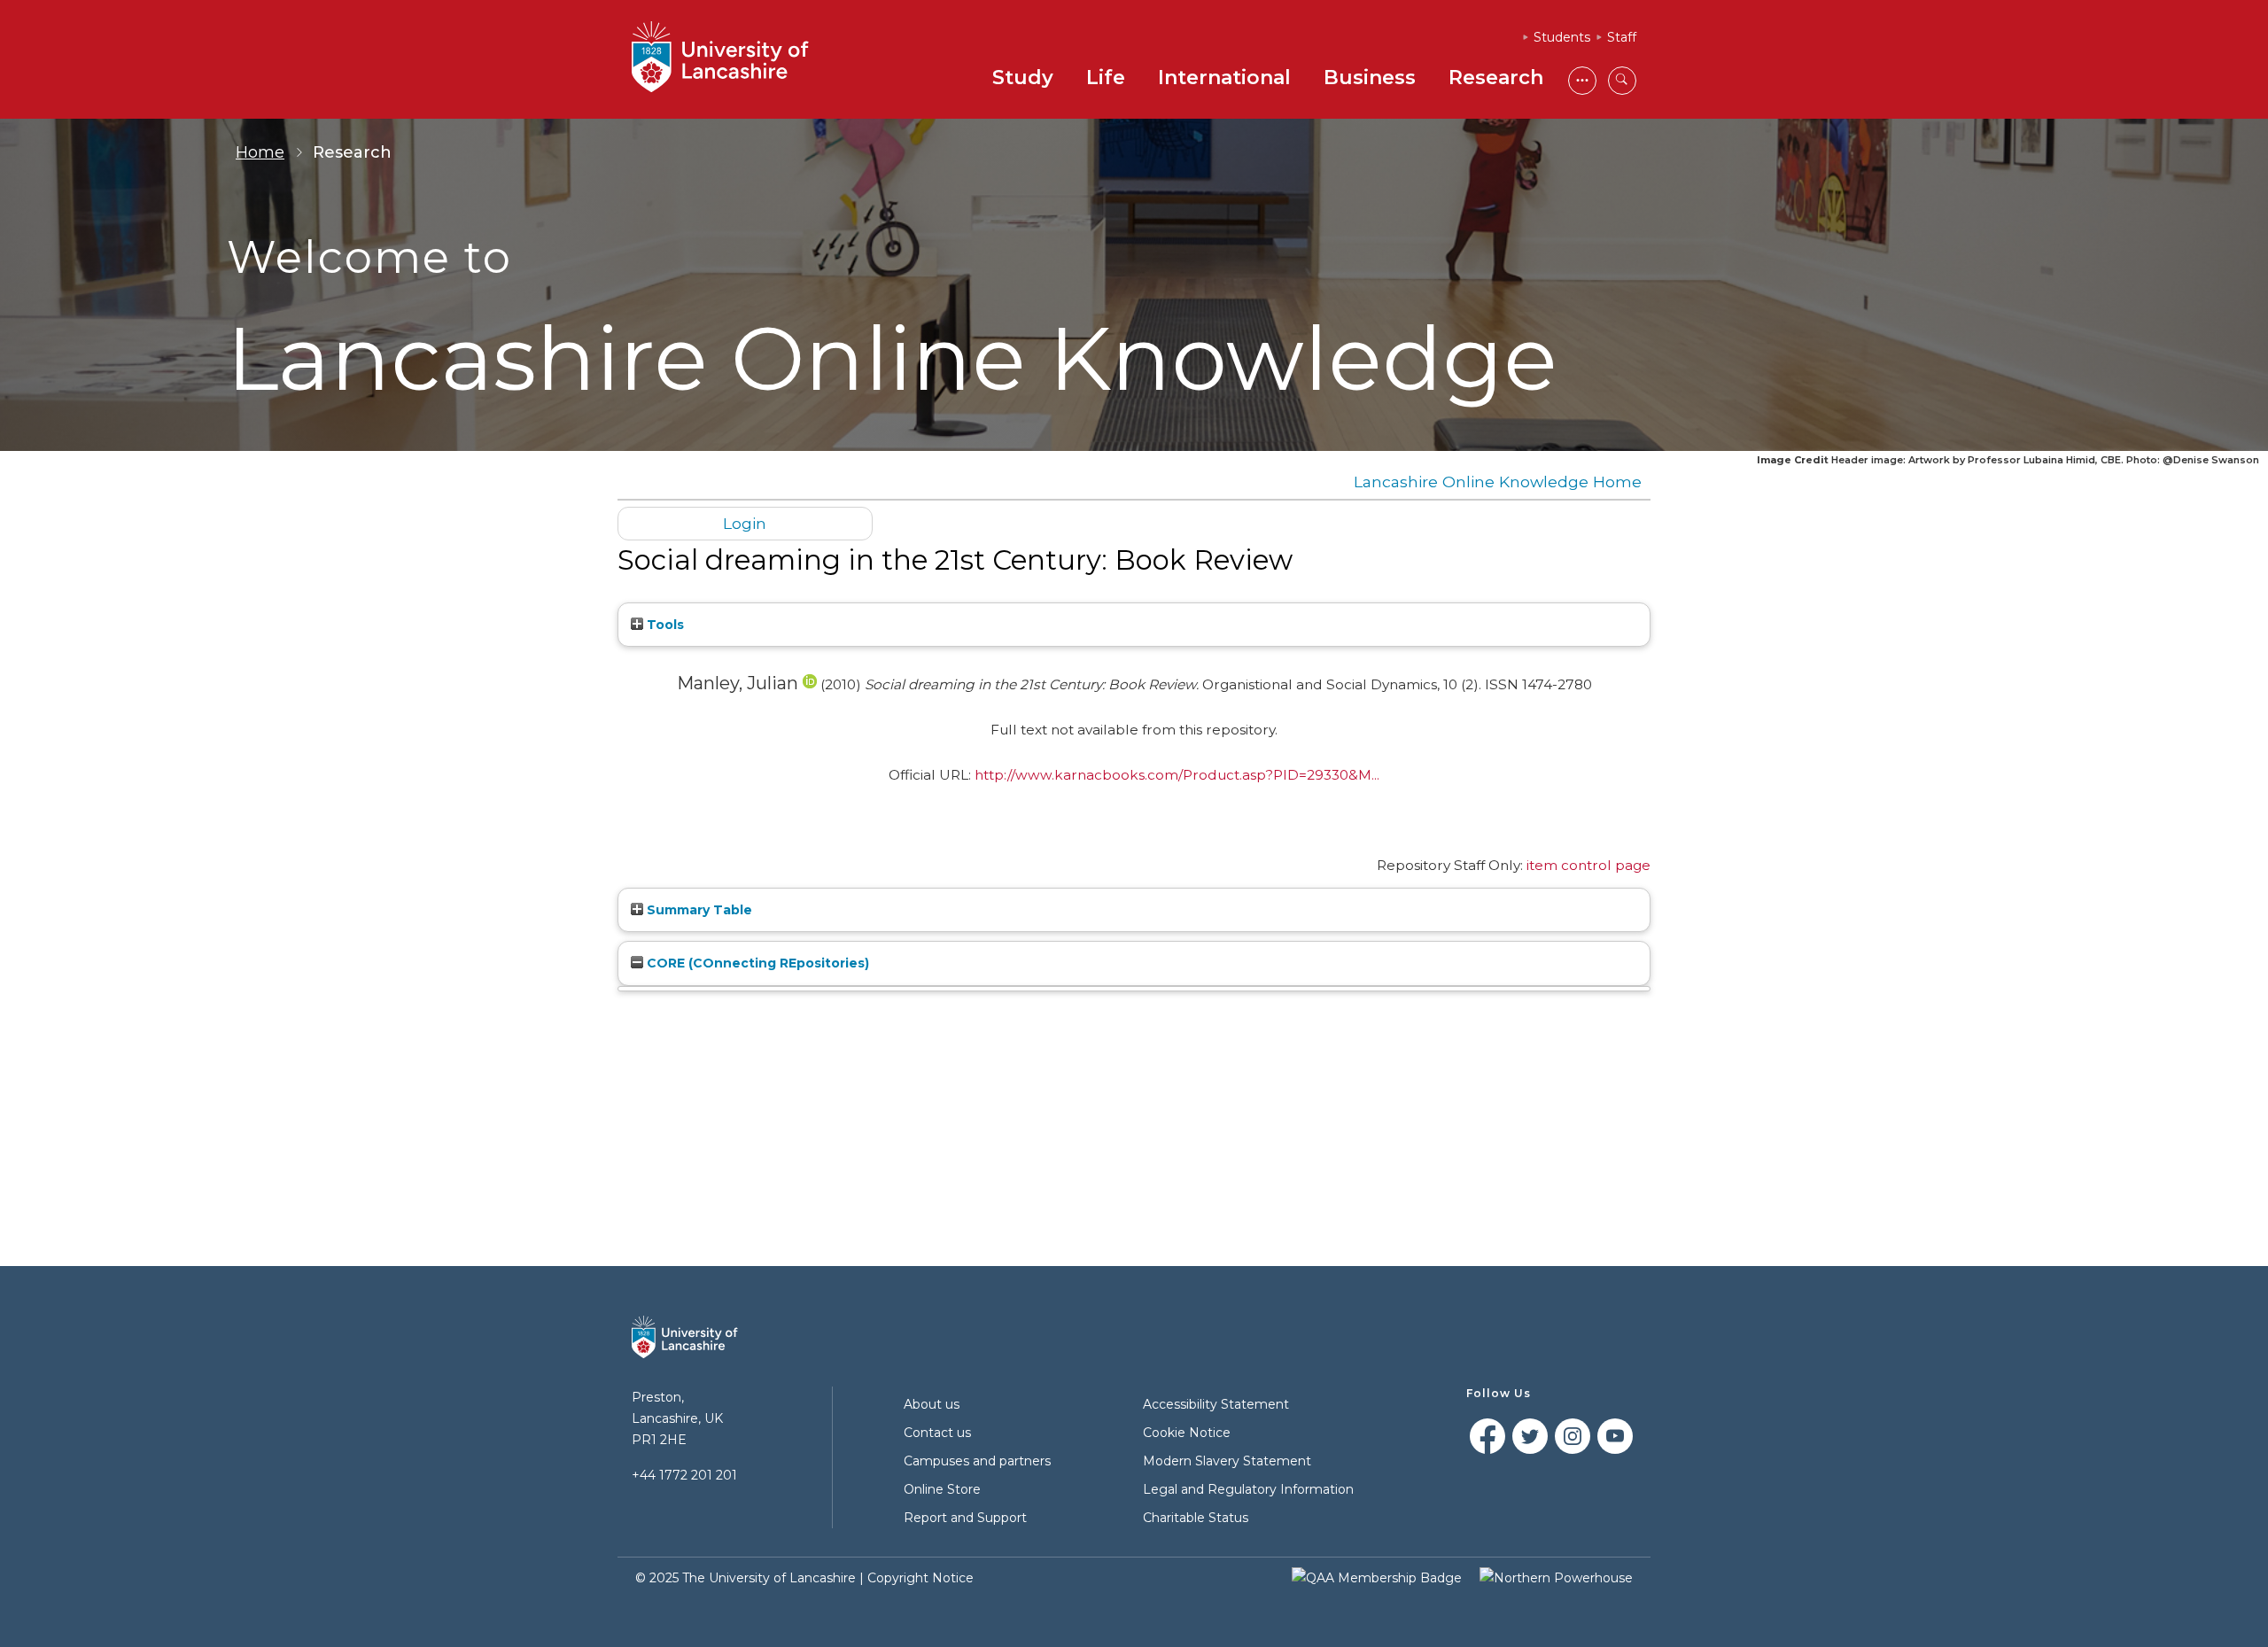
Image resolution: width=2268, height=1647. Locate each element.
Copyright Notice (920, 1578)
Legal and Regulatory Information (1248, 1489)
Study (1022, 77)
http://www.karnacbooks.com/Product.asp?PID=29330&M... (1177, 774)
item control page (1588, 865)
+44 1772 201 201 (684, 1475)
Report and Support (965, 1518)
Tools (663, 625)
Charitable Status (1195, 1518)
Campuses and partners (977, 1461)
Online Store (942, 1489)
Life (1105, 77)
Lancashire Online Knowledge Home (1498, 481)
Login (744, 523)
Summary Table (697, 910)
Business (1370, 77)
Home (260, 152)
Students (1562, 37)
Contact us (937, 1433)
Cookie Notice (1187, 1433)
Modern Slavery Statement (1227, 1461)
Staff (1621, 37)
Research (1496, 77)
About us (931, 1404)
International (1224, 77)
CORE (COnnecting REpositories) (756, 963)
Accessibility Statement (1216, 1404)
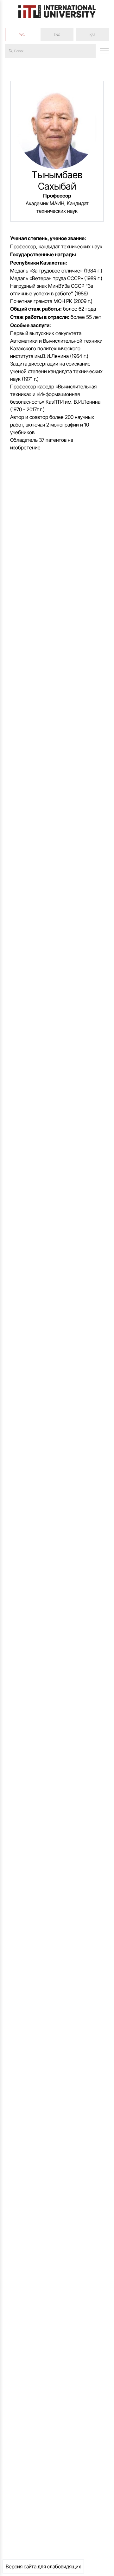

##############################

- [Exercise prompt] Could you copy each line above exactly as written, minus any pictures?

- [Expected output]
Image resolution: width=2268, height=1647. Locate each element.
Copyright Notice (920, 1578)
Legal and Regulatory Information (1248, 1489)
Study (1022, 77)
http://www.karnacbooks.com/Product.asp?PID=29330&M... (1177, 774)
item control page (1588, 865)
+44 1772 201 201 (684, 1475)
Report and Support (965, 1518)
Tools (663, 625)
Charitable Status (1195, 1518)
Campuses and partners (977, 1461)
Online Store (942, 1489)
Life (1105, 77)
Lancashire Online Knowledge Home (1498, 481)
Login (744, 523)
Summary Table (697, 910)
Business (1370, 77)
Home (260, 152)
Students (1562, 37)
Contact us (937, 1433)
Cookie Notice (1187, 1433)
Modern Slavery Statement (1227, 1461)
Staff (1621, 37)
Research (1496, 77)
About us (931, 1404)
International (1224, 77)
CORE (COnnecting REpositories) (756, 963)
Accessibility Statement (1216, 1404)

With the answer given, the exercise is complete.